- [Entrées enregistrées]:
▬▬▬▬▬▬▬▬▬▬

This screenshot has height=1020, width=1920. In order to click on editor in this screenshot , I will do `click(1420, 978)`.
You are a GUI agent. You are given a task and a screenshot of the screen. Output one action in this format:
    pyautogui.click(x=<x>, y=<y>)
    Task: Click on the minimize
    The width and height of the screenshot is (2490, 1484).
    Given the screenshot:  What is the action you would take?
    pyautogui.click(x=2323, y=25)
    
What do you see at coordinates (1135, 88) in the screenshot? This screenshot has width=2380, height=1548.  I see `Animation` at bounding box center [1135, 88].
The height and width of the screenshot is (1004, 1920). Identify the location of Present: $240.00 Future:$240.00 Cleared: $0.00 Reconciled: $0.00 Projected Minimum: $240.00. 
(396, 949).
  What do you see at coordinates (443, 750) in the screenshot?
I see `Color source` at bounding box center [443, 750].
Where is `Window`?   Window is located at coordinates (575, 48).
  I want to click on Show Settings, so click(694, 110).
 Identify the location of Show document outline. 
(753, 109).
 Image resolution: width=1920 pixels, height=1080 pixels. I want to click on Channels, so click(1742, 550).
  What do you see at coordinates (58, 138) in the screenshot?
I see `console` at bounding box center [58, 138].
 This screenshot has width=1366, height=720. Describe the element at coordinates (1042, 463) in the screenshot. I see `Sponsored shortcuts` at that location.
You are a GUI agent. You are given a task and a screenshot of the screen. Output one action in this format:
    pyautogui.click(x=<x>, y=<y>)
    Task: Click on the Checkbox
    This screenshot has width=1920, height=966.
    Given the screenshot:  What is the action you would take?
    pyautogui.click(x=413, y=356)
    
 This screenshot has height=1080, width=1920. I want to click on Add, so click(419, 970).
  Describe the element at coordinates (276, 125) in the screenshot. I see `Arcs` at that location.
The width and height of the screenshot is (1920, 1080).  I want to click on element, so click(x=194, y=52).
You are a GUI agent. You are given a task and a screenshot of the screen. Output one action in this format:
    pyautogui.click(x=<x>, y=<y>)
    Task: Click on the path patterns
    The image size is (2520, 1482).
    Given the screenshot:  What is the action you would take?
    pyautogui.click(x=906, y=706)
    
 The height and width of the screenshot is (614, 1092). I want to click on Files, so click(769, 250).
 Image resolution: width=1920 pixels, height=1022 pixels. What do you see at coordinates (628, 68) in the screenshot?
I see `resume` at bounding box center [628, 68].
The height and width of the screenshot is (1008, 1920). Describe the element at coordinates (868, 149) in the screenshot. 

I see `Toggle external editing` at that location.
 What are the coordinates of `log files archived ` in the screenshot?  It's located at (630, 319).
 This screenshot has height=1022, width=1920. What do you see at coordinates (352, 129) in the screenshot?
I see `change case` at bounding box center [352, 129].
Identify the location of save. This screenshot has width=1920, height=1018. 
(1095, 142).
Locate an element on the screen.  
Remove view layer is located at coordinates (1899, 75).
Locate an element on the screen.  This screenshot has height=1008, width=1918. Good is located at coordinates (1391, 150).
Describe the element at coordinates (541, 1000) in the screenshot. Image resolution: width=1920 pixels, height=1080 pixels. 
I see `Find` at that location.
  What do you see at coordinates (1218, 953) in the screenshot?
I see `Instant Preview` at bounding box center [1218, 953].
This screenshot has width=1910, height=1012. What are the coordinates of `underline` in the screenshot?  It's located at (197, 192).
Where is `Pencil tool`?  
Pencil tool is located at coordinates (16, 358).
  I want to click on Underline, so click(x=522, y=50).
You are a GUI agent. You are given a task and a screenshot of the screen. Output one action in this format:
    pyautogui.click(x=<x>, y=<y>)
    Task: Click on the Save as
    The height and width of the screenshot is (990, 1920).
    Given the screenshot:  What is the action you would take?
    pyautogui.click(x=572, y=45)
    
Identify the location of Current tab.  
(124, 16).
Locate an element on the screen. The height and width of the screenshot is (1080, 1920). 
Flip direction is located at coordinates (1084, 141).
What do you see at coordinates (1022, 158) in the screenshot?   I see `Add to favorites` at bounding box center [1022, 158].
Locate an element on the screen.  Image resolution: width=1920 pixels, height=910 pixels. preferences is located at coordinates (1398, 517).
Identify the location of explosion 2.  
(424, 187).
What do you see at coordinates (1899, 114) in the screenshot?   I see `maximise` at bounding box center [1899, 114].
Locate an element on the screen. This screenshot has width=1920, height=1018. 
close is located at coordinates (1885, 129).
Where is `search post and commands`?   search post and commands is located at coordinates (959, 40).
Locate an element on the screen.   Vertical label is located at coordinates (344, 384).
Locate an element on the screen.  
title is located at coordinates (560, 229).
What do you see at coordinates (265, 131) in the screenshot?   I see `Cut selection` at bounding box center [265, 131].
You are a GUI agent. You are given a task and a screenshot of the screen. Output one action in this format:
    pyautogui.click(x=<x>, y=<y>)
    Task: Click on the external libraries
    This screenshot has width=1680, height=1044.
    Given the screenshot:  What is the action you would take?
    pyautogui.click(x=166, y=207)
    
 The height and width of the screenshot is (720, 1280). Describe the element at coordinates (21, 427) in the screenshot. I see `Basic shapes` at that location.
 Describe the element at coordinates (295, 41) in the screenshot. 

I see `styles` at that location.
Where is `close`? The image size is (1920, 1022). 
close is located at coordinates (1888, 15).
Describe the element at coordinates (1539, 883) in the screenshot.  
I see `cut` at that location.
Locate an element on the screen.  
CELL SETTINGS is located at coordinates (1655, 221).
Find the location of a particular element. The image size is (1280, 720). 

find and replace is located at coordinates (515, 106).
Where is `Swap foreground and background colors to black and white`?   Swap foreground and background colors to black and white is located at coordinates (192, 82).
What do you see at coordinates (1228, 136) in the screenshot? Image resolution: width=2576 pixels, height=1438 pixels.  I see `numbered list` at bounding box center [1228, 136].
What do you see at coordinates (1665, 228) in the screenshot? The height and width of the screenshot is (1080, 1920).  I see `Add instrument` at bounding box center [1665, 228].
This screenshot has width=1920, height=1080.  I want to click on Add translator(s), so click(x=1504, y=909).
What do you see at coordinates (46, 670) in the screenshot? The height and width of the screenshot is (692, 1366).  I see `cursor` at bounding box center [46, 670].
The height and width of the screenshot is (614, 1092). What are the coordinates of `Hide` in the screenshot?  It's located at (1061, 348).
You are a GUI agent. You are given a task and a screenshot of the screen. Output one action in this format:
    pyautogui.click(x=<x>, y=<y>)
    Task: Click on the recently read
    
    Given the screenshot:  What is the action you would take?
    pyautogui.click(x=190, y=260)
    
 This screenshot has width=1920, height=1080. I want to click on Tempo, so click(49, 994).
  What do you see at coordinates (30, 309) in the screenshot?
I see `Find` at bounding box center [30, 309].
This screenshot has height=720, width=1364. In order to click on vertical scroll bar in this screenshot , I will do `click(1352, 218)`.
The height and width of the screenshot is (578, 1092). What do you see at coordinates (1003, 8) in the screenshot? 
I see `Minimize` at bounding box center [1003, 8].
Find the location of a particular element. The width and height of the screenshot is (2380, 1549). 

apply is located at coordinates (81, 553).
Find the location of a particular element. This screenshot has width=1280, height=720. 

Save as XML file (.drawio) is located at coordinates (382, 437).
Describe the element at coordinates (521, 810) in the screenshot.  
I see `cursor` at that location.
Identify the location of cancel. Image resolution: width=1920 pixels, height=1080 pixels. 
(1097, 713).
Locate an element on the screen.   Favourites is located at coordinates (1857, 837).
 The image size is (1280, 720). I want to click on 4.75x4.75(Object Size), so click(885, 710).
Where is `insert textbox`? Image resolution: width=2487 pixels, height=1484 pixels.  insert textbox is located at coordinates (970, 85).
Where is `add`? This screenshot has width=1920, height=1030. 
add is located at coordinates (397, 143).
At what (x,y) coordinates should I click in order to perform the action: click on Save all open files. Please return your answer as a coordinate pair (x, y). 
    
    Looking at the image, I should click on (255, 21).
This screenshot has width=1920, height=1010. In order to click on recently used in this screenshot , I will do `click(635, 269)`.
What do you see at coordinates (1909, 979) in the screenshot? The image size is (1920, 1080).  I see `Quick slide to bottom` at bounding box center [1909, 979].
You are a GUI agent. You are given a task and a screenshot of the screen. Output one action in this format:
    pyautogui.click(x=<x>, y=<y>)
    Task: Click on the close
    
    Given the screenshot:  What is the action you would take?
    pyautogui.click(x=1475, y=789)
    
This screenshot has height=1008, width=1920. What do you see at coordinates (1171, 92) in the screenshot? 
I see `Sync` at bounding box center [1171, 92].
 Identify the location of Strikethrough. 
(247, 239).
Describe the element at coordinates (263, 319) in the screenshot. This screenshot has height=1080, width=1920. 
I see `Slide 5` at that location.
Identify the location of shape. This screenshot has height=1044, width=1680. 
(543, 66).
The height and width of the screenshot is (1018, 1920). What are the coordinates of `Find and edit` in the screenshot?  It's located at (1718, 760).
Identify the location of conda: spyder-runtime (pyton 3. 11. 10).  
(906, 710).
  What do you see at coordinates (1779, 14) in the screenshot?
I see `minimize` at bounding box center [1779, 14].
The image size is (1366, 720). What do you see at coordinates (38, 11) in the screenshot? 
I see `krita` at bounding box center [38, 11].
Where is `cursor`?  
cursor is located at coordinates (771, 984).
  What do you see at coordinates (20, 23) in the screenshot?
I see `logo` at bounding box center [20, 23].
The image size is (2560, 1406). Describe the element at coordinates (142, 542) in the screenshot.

▬▬▬▬▬▬▬▬▬▬

- [Problème à résoudre]:
Recopiez à l'identique le passage des lignes ci-dessus qui va de celle contenant "coordinates (970, 85)." jusqu'à celle contenant "add is located at coordinates (397, 143).", ces deux lignes comprises.

- [Solution proposée]:
Where is `insert textbox`? Image resolution: width=2487 pixels, height=1484 pixels.  insert textbox is located at coordinates (970, 85).
Where is `add`? This screenshot has width=1920, height=1030. 
add is located at coordinates (397, 143).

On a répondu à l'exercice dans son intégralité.